Defendant argues that plaintiff is not entitled to specific performance because he did not formally tender a deed to the property. This argument is without merit. There was no evidence at trial to dispute the readiness or willingness of plaintiff to perform while it was clear that defendant continually told plaintiff that he was unable to pay. Where one party evidences his readiness and willingness to perform and the other party refuses to go through with the deal, tender of a deed becomes unnecessary. (Vulcan Corp. v. Cobden Machine Works (1949), 336 Ill. App. 394, 84 N.E.2d 173.) The law will not require the doing of a useless and futile act. (Lang v. Hedenberg (1917), 277 Ill. 368, 115 N.E. 566.) We find under the facts of this case that the seller, the plaintiff herein, is *330entitled to specific performance upon compliance with the conditions hereinafter set forth in this opinion.

We then turn to the question of what payment should consist of, more specifically, what, if any, interest is due. The plaintiff has asked for 8K percent interest compounded annually. The law, however, does not automatically attach interest to debts. It can be recovered only on the basis of a contract or a statute. (Gonzalez v. Danaher (1975), 30 Ill. App. 3d 992, 332 N.E.2d 603.) Even if we were to assume that plaintiff accurately described his conversations with defendant on the subject of interest, these conversations do not evidence a clear agreement supported by consideration to pay 8& percent compounded interest. Thus plaintiff is not entitled to interest on the basis of the contract itself.

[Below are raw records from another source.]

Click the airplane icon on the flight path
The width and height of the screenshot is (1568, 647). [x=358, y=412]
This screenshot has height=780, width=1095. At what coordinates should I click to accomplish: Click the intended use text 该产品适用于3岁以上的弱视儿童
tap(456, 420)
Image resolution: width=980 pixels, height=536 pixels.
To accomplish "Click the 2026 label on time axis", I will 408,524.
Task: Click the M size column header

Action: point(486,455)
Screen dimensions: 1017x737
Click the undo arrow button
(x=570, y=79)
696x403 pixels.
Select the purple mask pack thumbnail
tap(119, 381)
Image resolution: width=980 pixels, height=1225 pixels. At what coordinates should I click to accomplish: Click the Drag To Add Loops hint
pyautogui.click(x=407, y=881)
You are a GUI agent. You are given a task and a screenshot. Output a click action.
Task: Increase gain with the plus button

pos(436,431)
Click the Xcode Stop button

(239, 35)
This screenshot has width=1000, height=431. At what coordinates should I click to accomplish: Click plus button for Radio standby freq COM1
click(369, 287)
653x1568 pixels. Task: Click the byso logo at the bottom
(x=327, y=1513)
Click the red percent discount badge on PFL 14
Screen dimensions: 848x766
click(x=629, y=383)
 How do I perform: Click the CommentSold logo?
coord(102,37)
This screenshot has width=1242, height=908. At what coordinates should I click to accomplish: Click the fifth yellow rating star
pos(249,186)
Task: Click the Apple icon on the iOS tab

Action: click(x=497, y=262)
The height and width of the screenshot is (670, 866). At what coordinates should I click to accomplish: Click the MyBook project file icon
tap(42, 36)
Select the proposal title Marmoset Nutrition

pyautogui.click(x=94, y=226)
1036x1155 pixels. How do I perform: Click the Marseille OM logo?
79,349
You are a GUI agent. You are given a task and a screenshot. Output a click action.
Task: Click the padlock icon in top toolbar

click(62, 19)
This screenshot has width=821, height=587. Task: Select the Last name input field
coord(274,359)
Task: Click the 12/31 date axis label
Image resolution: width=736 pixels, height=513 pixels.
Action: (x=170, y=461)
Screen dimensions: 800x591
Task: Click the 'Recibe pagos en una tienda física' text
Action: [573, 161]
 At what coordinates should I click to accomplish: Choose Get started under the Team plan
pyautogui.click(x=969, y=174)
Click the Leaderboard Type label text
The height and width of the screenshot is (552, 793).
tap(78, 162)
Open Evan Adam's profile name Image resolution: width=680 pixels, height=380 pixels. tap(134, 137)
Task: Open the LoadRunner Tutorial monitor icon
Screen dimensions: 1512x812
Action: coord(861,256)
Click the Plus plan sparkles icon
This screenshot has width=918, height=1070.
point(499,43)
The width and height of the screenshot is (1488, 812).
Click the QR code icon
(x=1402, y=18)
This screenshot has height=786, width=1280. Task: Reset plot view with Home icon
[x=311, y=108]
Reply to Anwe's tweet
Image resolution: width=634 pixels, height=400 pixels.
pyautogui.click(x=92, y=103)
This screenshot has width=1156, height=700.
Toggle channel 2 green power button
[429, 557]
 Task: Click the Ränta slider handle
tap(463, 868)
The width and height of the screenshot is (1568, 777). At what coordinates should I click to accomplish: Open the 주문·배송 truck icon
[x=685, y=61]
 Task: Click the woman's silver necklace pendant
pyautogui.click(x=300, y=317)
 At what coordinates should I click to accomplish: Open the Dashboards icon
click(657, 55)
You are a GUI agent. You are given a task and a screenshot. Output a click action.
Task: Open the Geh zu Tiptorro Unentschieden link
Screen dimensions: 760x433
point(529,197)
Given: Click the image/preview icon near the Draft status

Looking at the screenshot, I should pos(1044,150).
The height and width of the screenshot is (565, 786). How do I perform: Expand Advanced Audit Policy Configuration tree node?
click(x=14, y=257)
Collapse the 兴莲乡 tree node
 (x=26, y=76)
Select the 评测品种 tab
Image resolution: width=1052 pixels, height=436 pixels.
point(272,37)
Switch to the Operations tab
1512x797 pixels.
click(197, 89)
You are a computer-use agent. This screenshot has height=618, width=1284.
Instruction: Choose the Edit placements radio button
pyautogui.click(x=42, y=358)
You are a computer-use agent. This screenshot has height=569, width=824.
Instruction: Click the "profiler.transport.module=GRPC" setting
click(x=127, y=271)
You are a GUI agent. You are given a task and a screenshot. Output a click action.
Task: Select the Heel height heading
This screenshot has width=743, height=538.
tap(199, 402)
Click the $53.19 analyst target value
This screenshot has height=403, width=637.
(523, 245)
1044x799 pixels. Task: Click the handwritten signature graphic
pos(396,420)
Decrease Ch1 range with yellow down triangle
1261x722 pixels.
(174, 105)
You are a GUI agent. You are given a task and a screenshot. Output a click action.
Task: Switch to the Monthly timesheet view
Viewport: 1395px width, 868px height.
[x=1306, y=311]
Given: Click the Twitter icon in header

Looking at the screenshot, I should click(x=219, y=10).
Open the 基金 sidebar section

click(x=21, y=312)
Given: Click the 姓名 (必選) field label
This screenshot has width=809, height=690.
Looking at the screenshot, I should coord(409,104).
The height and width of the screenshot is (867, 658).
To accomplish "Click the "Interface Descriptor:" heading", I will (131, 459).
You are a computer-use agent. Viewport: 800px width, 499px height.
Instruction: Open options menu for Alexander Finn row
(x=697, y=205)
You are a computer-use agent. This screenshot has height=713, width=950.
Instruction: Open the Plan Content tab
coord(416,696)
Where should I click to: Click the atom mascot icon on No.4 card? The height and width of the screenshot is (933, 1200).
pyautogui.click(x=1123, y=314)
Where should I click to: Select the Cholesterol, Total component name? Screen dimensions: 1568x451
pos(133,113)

This case may, however, fall within the requirements for accrual of prejudgment statutory interest. Section 2 of the Interest Act provides that:

“Creditors shall be allowed to receive at the rate of five (5) per centum per annum for all the moneys after they become due on any bond, bill, promissory note, or any other instrument of writing; on money lent or advanced for the use of another; on money due on the settlement of account from the day of liquidating accounts * * *; on money received to the use of another and retained without the owner’s knowledge; and on money withheld by an unreasonable and vexatious delay of payment.” (Emphasis added.) Ill. Rev. Stat. 1975, ch. 74, par. 2.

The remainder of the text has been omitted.